(Records for this exercise Opens)
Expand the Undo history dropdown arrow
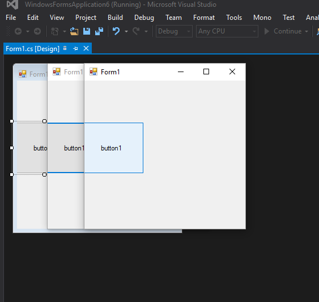Screen dimensions: 319x302 [x=126, y=32]
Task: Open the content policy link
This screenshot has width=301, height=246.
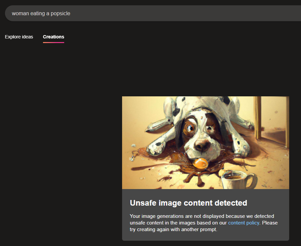Action: [x=243, y=223]
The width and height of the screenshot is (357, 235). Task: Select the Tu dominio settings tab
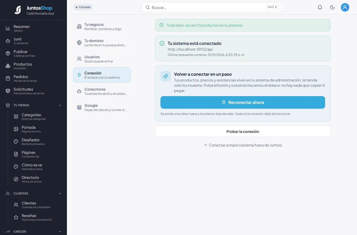102,43
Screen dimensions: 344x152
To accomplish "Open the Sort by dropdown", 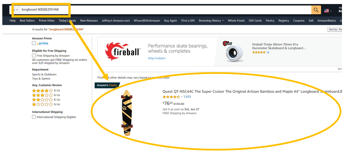I will [335, 29].
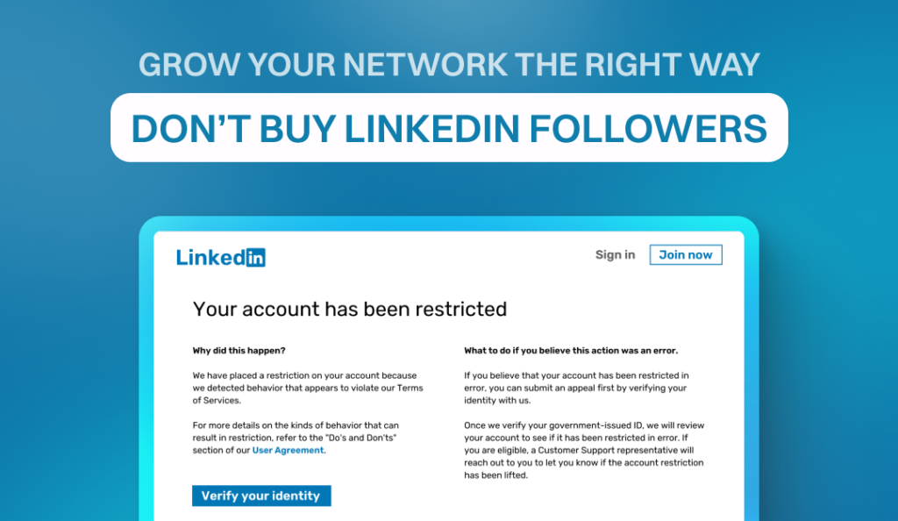Screen dimensions: 898x521
Task: Click the 'Once we verify' paragraph
Action: 584,450
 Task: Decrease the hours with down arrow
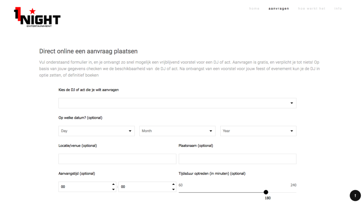click(113, 189)
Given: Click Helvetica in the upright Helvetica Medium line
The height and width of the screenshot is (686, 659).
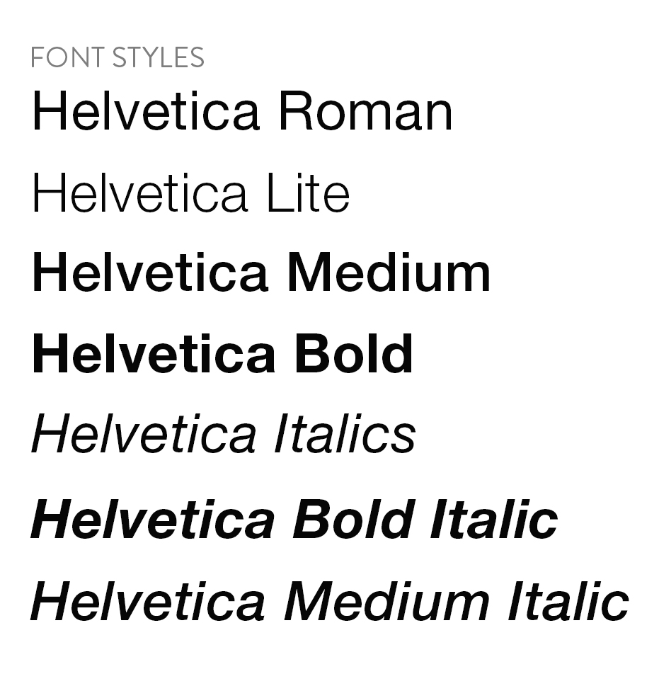Looking at the screenshot, I should tap(150, 273).
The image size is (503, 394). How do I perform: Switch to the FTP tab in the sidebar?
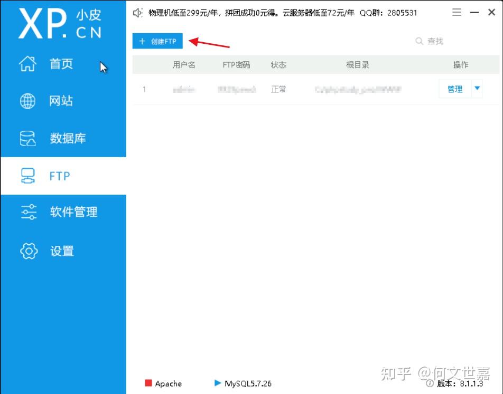59,176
(Records for this exercise Closes)
## Problem requirements
The required output is every line from the one containing "Task: Decrease the hours with down arrow" through the last line of the records, inclusive, reproduced exactly and without pictures.

## Exercise answer
 Task: Decrease the hours with down arrow
click(113, 189)
Given: Click Helvetica in the upright Helvetica Medium line
The height and width of the screenshot is (686, 659).
Looking at the screenshot, I should tap(150, 273).
The image size is (503, 394). How do I perform: Switch to the FTP tab in the sidebar?
59,176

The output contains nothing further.